Linda ninfa nua
Cícero Belmar*
A frase parece ser de um coach, aquele profissional que incentiva
clientes com palavras inteligentes e motivacionais. Mas ela é um trecho da
letra de uma canção de Gilberto Gil. Ligo o aplicativo de música no smartphone
e a cantora baiana Simone interpreta: “Se a morte faz parte da vida e se vale a
pena viver, então morrer vale a pena…”.
A música tem tudo a ver com o momento em que escrevo esta crônica para
dois de novembro. O nome da música é: “Então vale a pena”. A letra, profunda,
quase uma tese de doutorado para as áreas de psicologia ou filosofia. Ouço e em
seguida, telefono para uma amiga, conversamos sobre a música.
A amiga garante que, antes de Gilberto Gil, o alemão Immanuel Kant, um
dos filósofos mais estudados da modernidade, já apresentou uma teoria com essa
mesma linha de que o homem feliz morre feliz. Na voz da cantora popular,
a frase filosófica soa como poesia: “Quem ama sua vida, abraça a sua morte,
como a uma linda ninfa nua”.
Hoje, dedicado aos Finados, porém, não há clima para as reflexões
acadêmicas.
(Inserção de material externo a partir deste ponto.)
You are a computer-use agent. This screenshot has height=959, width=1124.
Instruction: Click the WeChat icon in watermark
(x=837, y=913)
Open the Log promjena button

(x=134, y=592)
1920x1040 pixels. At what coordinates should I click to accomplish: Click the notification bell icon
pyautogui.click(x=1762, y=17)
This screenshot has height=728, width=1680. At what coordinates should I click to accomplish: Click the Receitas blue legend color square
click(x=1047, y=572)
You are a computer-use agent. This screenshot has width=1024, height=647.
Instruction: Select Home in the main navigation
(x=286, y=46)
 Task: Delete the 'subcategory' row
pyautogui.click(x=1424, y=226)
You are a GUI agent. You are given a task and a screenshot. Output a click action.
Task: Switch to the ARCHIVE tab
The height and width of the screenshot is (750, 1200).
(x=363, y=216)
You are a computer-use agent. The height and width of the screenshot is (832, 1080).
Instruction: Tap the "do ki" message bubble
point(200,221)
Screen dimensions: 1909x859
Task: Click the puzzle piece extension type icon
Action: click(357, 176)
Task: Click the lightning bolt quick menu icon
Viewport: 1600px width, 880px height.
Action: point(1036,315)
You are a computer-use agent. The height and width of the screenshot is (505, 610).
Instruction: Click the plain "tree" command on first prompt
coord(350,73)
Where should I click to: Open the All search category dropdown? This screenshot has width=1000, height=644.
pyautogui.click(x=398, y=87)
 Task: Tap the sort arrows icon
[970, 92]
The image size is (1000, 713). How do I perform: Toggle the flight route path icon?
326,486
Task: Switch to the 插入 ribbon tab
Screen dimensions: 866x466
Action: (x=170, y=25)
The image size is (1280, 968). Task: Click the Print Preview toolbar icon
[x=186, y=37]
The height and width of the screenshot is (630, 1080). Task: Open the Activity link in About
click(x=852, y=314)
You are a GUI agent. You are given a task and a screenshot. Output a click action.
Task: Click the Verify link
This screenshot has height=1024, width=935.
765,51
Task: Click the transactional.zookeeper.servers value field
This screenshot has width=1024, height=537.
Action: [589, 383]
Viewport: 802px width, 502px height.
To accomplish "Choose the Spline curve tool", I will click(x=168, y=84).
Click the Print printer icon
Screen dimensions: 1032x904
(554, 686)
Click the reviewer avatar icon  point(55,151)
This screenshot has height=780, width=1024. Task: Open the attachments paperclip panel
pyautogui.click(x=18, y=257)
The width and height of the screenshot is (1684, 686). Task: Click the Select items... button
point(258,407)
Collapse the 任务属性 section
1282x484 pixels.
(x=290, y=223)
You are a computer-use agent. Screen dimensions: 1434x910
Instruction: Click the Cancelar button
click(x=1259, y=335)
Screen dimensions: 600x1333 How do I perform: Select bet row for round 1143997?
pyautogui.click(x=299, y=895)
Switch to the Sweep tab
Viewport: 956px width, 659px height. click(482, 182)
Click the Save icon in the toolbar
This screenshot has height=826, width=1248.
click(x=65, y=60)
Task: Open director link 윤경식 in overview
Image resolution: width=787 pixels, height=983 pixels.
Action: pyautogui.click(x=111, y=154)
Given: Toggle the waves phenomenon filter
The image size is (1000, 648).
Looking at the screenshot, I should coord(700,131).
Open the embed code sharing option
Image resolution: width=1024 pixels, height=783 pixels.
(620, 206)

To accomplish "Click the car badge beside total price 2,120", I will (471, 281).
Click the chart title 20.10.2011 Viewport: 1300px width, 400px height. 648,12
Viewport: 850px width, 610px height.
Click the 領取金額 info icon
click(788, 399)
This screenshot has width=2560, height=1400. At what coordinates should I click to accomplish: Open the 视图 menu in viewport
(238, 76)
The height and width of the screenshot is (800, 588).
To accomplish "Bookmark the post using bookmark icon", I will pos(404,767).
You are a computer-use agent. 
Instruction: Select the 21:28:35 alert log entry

A realidade é ferida aberta e não dá para filosofar no exato
instante da aflição. Cerca de 160 mil famílias brasileiras, neste momento,
estão chorando os seus mortos pela Covid-19. A perda é irreparável.
No ano passado, nesta mesma data, não imaginaríamos imensa dor. De março
para cá, o aumento de óbitos tem sido o principal motivo de nossas tristezas,
ansiedades e desesperanças. Mesmo quem não perdeu alguém, irmana-se na
compaixão.
Neste dia de reverência aos nossos queridos, também somos levados a
entender que a pandemia nos fez experimentar diversos tipos de mortes. A
quarentena rigorosa, por exemplo, impediu nossas almas de tomarem posse de
nossas vidas por meses seguidos.
As incertezas e temores, de alguma forma, tornaram impraticável
vivermos plenamente. O custo físico, psicológico e espiritual faz parte de uma
fatura que chegará no futuro e ainda não dá sequer para calcular. Morremos
diariamente no tempo que passa.
Hoje é um ótimo dia para pensar na vida que nos resta viver.
Pensamos pouco na morte como se o tema fosse acusador de nossa morbidez.
Mas, no fundo, o evitamos para não perguntar se estamos fazendo da vida algo
que realmente valha a pena antes de morrer.
*Cícero Belmar é escritor e
jornalista. Autor de contos, romances, biografias, peças de teatro e
livros para crianças e jovens. Membro da Academia Pernambucana de Letras.